LITTLE ROCK, Ark. — Researchers at the University of Arkansas for Medical Sciences are conducting a study to gauge residents’ views of medical marijuana before and after it’s available in the state.
Representatives from several colleges outside the state approached university researchers last year about the survey opportunity, the Arkansas Democrat-Gazette reported.
The study should provide data on why some want to use medical marijuana, how effective the medicine is expected to be and any anticipated adverse side effects, said Dr. William Fantegrossi, an associate professor in the Department of Pharmacology and Toxicology at the university’s College of Medicine.
“It will be very interesting to revisit this in a few years when these same people have been using medical cannabis themselves or will know others who have been using it,” he said.
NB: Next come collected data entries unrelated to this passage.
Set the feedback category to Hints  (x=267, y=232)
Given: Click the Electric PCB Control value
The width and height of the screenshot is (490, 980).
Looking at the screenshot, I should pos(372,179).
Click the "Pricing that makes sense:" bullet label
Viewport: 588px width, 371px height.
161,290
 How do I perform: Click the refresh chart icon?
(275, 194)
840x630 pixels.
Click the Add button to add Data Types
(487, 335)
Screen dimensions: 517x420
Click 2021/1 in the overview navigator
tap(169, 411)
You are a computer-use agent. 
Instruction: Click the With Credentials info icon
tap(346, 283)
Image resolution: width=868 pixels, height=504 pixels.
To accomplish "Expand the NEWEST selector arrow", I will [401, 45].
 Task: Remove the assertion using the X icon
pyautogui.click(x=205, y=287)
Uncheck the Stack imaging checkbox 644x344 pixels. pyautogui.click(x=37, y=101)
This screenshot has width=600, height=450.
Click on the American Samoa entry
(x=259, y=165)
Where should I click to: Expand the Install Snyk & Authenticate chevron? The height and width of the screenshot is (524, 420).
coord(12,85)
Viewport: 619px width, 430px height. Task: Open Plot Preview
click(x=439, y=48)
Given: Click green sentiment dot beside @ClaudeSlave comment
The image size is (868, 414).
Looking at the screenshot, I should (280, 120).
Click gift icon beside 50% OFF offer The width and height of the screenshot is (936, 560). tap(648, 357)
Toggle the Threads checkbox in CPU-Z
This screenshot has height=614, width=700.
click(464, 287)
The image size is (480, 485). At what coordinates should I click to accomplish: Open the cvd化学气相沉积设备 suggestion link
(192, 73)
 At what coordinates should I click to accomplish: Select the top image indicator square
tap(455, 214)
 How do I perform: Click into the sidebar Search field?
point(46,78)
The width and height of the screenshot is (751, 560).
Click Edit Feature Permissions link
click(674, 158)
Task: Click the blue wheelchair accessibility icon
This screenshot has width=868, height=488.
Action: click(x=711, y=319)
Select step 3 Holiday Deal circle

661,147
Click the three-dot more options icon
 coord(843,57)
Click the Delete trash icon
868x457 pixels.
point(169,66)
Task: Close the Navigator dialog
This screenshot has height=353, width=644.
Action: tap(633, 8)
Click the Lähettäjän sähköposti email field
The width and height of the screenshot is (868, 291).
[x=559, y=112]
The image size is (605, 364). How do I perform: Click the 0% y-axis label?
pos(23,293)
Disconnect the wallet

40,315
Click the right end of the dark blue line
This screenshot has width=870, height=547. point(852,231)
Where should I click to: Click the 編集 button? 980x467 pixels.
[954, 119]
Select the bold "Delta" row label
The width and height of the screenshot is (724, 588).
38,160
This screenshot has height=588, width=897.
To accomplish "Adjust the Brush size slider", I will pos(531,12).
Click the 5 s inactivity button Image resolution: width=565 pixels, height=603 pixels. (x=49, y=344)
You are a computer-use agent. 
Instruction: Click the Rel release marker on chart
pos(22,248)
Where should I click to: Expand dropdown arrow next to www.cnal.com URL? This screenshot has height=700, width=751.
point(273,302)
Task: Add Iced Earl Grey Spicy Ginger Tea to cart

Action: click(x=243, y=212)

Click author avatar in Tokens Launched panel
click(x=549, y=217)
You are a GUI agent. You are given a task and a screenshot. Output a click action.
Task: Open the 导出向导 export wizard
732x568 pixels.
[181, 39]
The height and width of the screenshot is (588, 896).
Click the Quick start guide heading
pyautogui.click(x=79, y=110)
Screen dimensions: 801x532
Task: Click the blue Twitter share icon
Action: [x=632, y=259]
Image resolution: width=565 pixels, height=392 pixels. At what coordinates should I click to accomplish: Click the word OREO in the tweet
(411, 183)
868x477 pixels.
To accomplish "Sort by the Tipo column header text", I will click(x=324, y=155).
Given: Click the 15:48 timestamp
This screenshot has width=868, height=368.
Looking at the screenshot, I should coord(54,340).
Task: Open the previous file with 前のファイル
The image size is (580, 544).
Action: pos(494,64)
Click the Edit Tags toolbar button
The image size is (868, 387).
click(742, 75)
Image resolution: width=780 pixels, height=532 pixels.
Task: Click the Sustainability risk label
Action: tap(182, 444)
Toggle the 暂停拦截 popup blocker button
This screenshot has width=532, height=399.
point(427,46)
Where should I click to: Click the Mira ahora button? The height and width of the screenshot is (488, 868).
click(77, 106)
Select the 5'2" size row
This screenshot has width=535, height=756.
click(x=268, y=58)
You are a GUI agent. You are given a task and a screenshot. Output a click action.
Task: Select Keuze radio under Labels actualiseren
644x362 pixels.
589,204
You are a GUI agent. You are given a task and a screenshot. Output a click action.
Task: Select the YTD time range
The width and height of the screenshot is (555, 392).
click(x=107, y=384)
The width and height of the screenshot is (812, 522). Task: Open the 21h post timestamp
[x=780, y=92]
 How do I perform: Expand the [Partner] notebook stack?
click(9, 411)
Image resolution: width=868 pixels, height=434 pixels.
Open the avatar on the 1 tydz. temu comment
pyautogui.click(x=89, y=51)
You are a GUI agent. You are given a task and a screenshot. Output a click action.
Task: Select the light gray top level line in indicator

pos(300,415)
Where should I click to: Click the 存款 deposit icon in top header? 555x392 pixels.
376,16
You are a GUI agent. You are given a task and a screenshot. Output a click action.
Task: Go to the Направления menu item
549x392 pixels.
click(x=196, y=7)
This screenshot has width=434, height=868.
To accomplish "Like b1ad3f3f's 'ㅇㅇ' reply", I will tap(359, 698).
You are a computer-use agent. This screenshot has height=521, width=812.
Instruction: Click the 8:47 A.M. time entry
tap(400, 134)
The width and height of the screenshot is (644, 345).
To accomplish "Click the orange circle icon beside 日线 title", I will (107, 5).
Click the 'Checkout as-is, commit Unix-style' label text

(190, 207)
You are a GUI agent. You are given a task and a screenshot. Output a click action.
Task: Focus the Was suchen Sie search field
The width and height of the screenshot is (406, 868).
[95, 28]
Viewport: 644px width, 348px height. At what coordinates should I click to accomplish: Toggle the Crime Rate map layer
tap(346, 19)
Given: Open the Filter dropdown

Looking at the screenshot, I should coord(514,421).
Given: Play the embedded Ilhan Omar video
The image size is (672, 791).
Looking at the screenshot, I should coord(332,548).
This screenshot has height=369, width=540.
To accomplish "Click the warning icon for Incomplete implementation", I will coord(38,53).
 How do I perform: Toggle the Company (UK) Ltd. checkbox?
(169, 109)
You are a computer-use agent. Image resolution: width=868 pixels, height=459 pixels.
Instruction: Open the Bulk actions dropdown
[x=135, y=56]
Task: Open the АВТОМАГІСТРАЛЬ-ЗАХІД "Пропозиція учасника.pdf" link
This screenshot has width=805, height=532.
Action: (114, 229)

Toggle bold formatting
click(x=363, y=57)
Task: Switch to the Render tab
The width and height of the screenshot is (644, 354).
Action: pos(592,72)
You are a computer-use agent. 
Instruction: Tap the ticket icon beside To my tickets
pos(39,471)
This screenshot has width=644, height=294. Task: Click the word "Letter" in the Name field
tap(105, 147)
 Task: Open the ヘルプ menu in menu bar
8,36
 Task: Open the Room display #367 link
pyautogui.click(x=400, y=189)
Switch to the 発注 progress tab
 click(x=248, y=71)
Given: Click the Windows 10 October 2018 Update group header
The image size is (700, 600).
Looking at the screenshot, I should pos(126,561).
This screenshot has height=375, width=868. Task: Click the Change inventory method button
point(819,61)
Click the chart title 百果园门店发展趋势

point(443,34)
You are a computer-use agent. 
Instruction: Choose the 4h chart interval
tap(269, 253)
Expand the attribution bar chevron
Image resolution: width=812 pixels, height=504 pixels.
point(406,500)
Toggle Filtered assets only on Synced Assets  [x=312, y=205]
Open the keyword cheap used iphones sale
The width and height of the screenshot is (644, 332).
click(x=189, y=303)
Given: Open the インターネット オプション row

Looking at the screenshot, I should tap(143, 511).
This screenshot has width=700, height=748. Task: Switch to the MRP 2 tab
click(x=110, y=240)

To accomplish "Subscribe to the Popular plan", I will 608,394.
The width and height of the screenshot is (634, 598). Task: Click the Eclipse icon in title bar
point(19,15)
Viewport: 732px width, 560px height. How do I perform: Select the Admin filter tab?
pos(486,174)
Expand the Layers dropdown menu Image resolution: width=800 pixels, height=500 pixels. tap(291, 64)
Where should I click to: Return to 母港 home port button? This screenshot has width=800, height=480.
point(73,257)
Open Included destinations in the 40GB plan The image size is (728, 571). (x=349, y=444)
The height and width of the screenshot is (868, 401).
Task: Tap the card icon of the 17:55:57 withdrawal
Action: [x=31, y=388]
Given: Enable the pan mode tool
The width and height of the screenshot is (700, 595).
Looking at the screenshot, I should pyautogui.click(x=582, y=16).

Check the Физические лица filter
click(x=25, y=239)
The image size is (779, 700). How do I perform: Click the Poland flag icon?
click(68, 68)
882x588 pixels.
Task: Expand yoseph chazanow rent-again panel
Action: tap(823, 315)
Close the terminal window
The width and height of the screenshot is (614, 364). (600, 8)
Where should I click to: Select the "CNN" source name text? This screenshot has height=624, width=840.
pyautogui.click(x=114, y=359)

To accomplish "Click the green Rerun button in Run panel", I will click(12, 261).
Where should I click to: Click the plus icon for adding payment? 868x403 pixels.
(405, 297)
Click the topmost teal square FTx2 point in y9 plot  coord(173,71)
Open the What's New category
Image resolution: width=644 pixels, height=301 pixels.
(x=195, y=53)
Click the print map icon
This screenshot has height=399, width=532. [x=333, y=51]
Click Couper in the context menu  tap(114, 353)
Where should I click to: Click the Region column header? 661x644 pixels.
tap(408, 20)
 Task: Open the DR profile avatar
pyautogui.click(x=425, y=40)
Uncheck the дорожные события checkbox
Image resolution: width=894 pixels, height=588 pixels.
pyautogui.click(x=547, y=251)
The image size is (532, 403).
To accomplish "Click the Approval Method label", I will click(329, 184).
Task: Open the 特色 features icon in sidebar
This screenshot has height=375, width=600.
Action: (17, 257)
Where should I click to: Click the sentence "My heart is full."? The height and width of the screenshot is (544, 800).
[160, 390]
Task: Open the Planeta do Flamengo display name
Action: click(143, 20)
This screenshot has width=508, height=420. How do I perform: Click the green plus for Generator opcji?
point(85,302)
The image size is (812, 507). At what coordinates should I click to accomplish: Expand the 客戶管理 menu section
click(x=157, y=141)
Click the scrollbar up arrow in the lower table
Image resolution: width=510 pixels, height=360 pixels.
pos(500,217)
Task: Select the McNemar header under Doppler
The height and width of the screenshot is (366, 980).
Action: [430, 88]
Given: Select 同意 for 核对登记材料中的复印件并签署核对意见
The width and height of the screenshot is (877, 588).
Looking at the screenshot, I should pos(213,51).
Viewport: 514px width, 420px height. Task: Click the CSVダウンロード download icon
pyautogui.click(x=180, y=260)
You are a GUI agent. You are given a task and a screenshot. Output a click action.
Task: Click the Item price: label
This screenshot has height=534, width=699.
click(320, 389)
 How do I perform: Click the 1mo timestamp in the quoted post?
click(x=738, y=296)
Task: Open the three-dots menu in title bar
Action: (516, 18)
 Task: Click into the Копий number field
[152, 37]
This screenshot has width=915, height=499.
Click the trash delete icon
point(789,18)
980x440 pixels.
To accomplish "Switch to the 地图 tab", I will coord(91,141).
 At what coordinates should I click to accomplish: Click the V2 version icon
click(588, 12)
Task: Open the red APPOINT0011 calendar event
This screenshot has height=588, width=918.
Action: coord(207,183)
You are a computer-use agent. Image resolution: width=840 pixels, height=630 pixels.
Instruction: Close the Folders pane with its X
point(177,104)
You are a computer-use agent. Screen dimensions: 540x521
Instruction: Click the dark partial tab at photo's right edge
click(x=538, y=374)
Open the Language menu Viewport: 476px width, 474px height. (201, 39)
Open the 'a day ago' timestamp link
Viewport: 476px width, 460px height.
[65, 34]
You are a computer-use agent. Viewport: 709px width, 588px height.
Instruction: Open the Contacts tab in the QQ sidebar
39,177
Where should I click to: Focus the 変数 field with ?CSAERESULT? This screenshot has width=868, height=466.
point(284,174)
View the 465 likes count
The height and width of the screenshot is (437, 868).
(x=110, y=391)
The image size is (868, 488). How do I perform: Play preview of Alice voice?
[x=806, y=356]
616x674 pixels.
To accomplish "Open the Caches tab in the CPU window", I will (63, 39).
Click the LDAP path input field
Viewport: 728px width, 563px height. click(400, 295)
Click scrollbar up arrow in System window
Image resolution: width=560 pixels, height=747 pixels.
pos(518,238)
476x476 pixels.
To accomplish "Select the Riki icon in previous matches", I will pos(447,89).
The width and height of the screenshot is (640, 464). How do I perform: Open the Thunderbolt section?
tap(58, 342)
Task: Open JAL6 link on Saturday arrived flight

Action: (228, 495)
The data could also eventually allow researchers to make evidence-based recommendations regarding the effectiveness of different cannabis-derived products for specific conditions, Fantegrossi said.
The survey is open to Arkansas residents over 18 regardless of whether they’ll use medical marijuana. The survey asks participants about their personal mental and physical health, as well as their perceptions about cannabis.
Researchers will conduct follow-up surveys every six months for the next five years to track perceptions of medical marijuana, said Dr. Nalin Payakachat, associate professor at the university’s Department of Pharmacy Practice.
Arkansas residents voted to legalize medical cannabis in 2016. A state commission plans to award cultivation facility licenses this month before distributing dispensary licenses later this year. Nearly 30 other states have comprehensive medical marijuana programs.